**ABOUT THIS EXERCISE**:
Could you give again exactly, and only, the lines from the one holding "Viewport: 440px width, 331px height." through the end of the data, both ends included, with pictures left out?

╭─ DATASET CONTENT

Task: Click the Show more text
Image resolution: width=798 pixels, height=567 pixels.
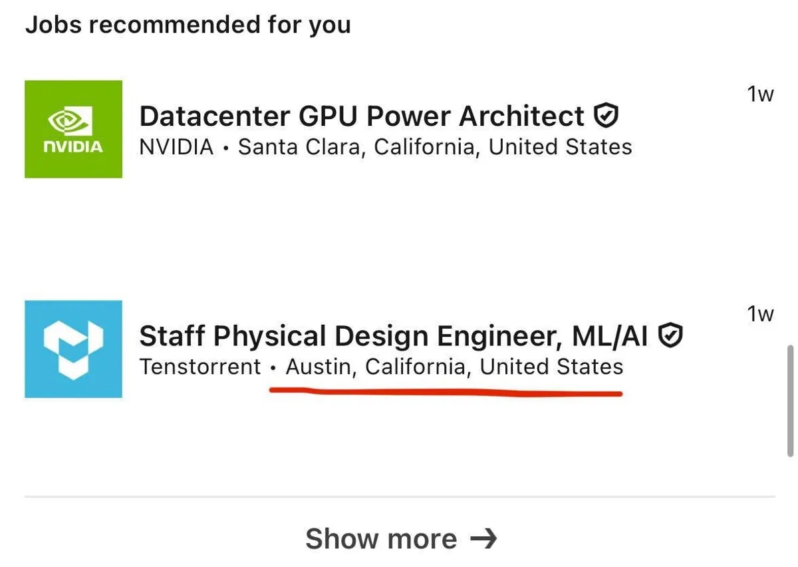Action: [381, 538]
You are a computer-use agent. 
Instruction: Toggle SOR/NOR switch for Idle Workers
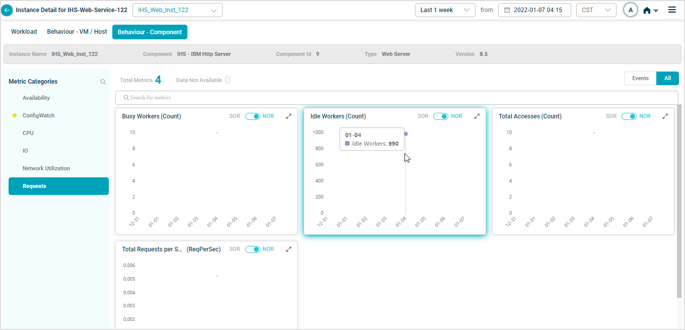(441, 116)
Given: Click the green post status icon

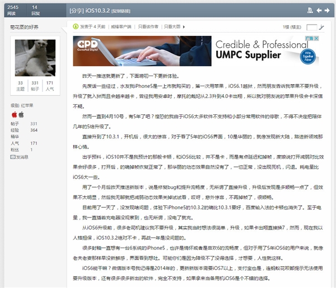Looking at the screenshot, I should click(76, 26).
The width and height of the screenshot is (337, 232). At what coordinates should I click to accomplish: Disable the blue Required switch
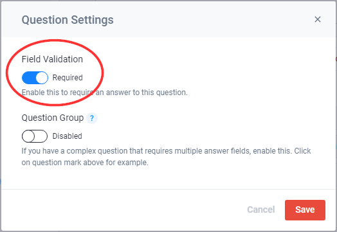point(35,78)
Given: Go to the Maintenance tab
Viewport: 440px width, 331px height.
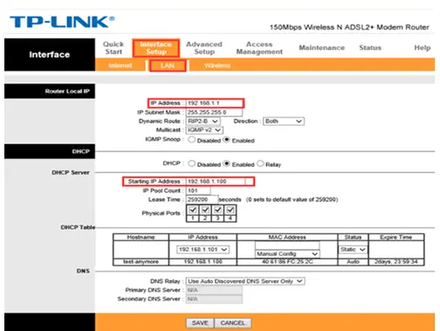Looking at the screenshot, I should (x=322, y=48).
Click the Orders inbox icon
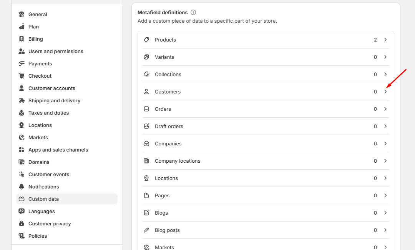415x250 pixels. (x=146, y=109)
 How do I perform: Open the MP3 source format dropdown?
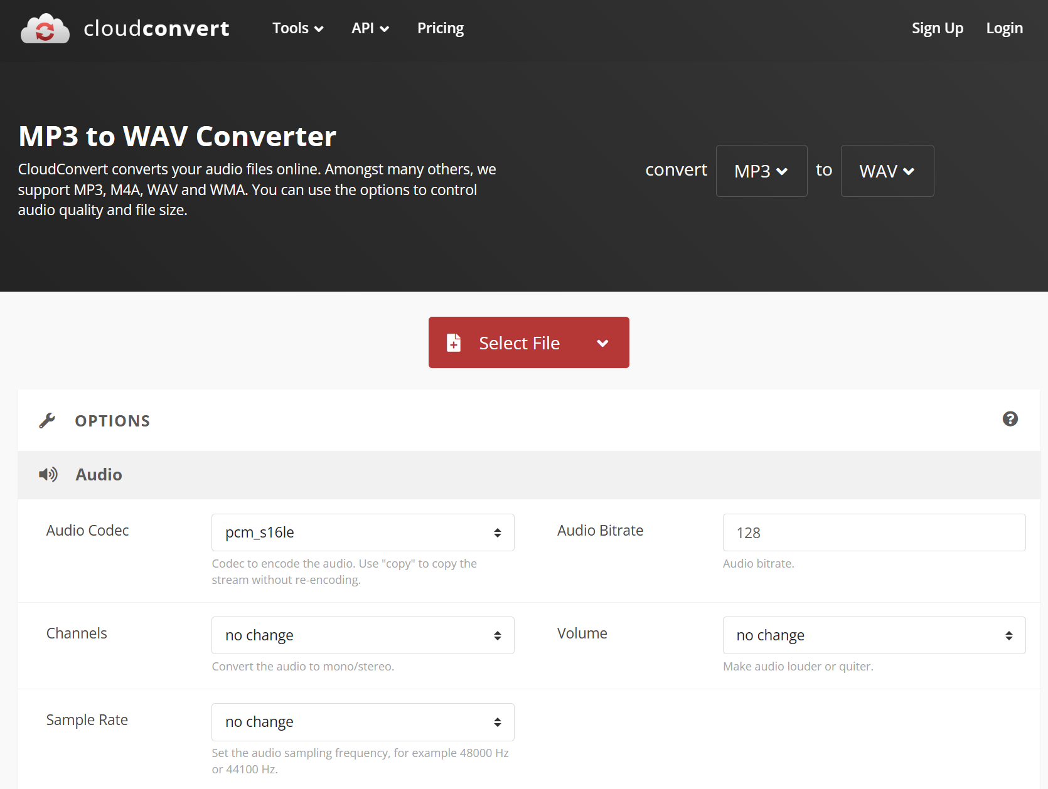click(761, 171)
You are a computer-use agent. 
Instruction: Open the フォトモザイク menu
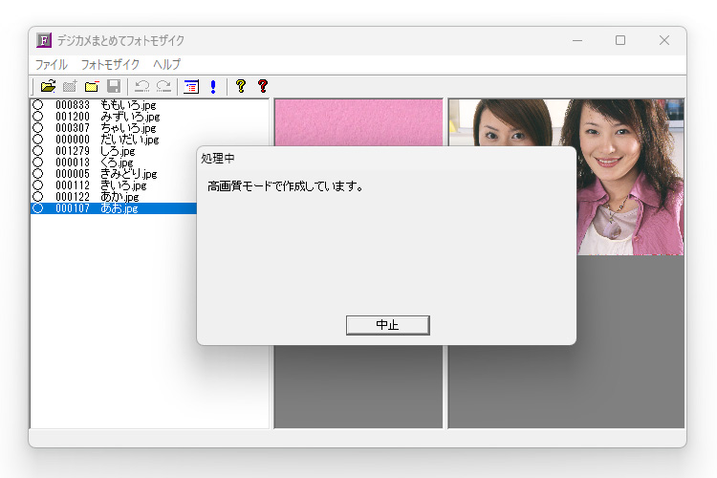point(110,65)
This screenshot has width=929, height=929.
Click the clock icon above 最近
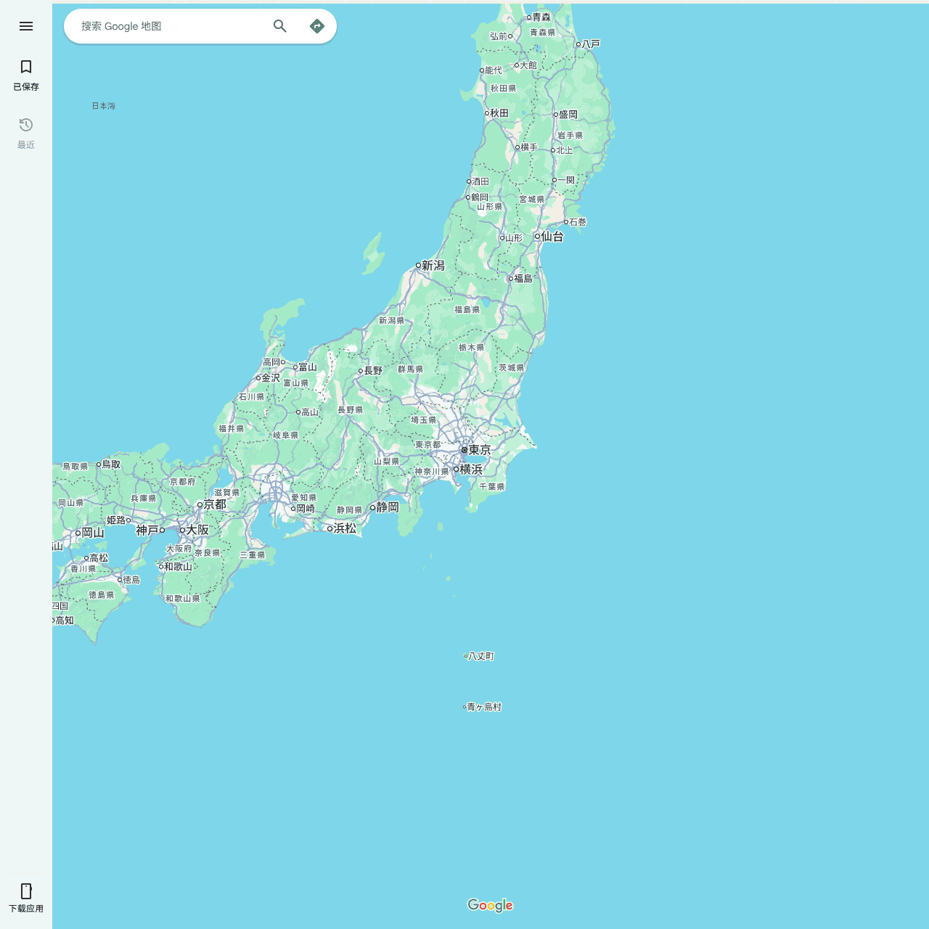point(26,125)

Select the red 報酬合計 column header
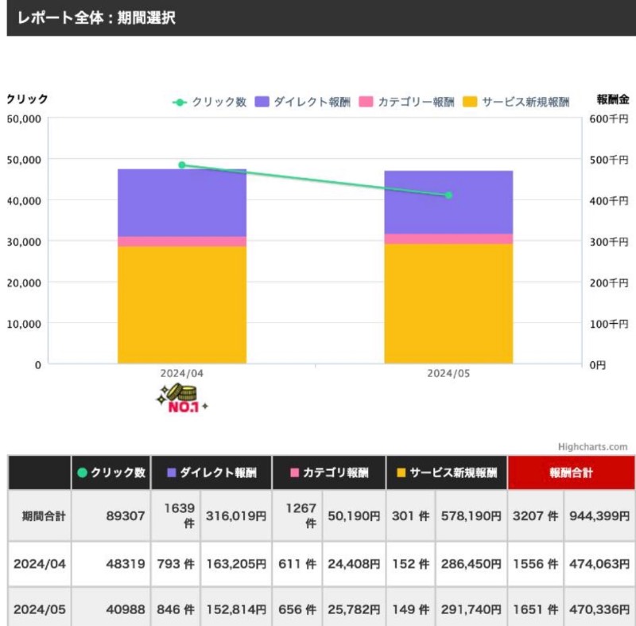coord(571,472)
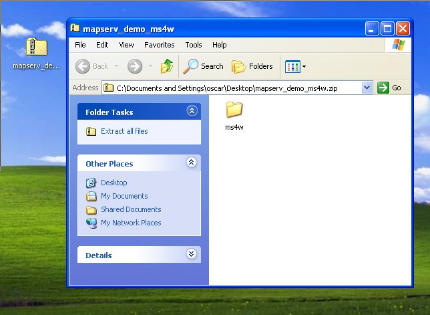Open the Tools menu

194,45
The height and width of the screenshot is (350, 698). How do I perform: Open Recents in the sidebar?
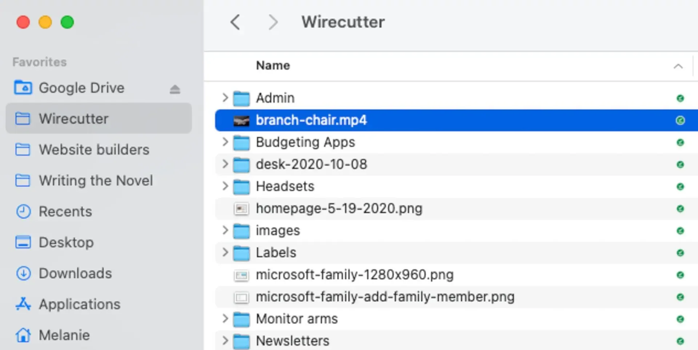pos(65,211)
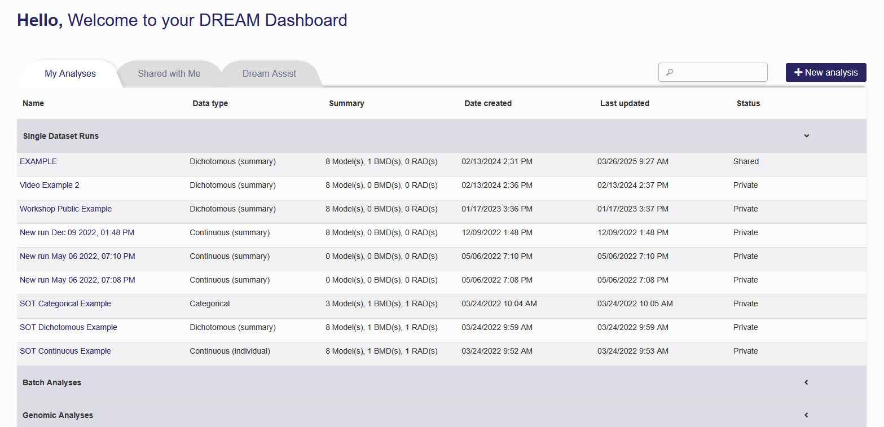Select the My Analyses tab
The image size is (884, 427).
point(70,73)
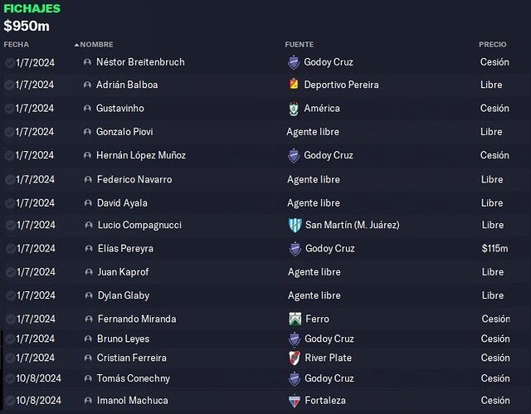Click the Fortaleza club crest
531x414 pixels.
point(295,401)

╰─

**ANSWER BOX**:
Viewport: 440px width, 331px height.
Looking at the screenshot, I should (x=322, y=48).
Click the Orders inbox icon
415x250 pixels. (x=146, y=109)
 How do I perform: Open the MP3 source format dropdown?
click(761, 171)
You are a computer-use agent. 
Instruction: Open the フォトモザイク menu
point(110,65)
This screenshot has width=929, height=929.
Click the clock icon above 最近
point(26,125)

Select the red 報酬合計 column header
coord(571,472)
Open the Tools menu

194,45
The height and width of the screenshot is (350, 698). How do I perform: Open Recents in the sidebar?
pos(65,211)
Select the My Analyses tab
The image size is (884, 427).
point(70,73)
Click the Fortaleza club crest
531x414 pixels.
point(295,401)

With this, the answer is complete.